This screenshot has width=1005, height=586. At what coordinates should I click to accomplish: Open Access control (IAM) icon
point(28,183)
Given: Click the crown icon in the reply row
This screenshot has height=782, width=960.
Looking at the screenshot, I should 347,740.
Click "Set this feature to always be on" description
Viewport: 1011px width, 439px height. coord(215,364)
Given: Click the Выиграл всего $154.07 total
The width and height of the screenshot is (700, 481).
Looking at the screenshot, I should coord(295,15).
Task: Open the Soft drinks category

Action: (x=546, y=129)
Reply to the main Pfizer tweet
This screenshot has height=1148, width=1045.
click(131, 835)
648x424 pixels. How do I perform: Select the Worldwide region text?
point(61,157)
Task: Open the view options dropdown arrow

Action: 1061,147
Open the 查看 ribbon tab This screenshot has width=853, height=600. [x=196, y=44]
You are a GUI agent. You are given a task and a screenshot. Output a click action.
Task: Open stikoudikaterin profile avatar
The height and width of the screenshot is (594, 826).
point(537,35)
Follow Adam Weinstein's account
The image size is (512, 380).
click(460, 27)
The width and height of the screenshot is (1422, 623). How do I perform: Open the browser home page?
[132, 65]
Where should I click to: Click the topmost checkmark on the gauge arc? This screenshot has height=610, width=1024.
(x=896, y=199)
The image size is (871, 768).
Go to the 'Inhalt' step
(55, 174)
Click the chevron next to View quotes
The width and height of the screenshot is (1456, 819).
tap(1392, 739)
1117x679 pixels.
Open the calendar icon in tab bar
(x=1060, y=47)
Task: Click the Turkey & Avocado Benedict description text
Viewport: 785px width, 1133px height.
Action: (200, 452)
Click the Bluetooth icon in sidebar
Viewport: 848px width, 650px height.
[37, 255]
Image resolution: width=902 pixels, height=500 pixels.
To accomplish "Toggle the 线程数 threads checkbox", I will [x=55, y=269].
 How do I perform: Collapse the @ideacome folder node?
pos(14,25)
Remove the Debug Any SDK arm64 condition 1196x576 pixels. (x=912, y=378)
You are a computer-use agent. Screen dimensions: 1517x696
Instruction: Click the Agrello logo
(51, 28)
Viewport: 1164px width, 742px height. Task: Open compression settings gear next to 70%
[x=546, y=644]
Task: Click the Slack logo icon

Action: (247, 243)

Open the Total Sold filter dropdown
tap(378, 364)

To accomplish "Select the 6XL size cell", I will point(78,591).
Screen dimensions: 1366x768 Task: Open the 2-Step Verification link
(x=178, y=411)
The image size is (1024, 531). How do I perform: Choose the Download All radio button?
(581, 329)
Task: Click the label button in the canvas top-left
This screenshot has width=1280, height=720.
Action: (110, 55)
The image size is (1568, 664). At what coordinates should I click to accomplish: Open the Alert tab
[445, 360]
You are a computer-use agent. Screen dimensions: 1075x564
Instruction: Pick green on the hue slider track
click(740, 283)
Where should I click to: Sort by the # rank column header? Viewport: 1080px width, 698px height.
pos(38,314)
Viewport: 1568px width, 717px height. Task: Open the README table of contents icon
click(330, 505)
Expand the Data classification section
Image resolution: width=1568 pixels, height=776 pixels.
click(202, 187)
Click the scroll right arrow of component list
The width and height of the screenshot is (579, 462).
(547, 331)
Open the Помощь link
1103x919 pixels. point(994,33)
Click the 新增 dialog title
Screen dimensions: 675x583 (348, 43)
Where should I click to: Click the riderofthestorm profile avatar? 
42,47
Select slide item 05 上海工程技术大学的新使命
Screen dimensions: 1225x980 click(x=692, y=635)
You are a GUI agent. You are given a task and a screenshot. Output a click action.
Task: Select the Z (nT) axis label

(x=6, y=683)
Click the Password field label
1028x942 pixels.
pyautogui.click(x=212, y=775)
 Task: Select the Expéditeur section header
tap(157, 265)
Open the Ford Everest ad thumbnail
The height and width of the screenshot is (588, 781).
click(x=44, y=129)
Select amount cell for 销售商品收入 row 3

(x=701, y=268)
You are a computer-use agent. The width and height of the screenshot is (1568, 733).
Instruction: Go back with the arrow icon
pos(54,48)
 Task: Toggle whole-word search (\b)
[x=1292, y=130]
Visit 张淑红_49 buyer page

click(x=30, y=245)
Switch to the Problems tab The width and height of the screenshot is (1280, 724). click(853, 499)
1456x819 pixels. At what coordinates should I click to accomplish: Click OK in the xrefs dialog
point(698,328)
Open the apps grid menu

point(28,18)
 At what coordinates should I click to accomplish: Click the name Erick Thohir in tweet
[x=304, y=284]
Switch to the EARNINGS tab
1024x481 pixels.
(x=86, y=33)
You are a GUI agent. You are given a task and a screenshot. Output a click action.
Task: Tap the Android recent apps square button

■ The problem: Identify each line in the records above that contains the word "will", and copy it out in full.

■ Exercise result:
To accomplish "Toggle the 线程数 threads checkbox", I will [x=55, y=269].
To accomplish "Select the 6XL size cell", I will point(78,591).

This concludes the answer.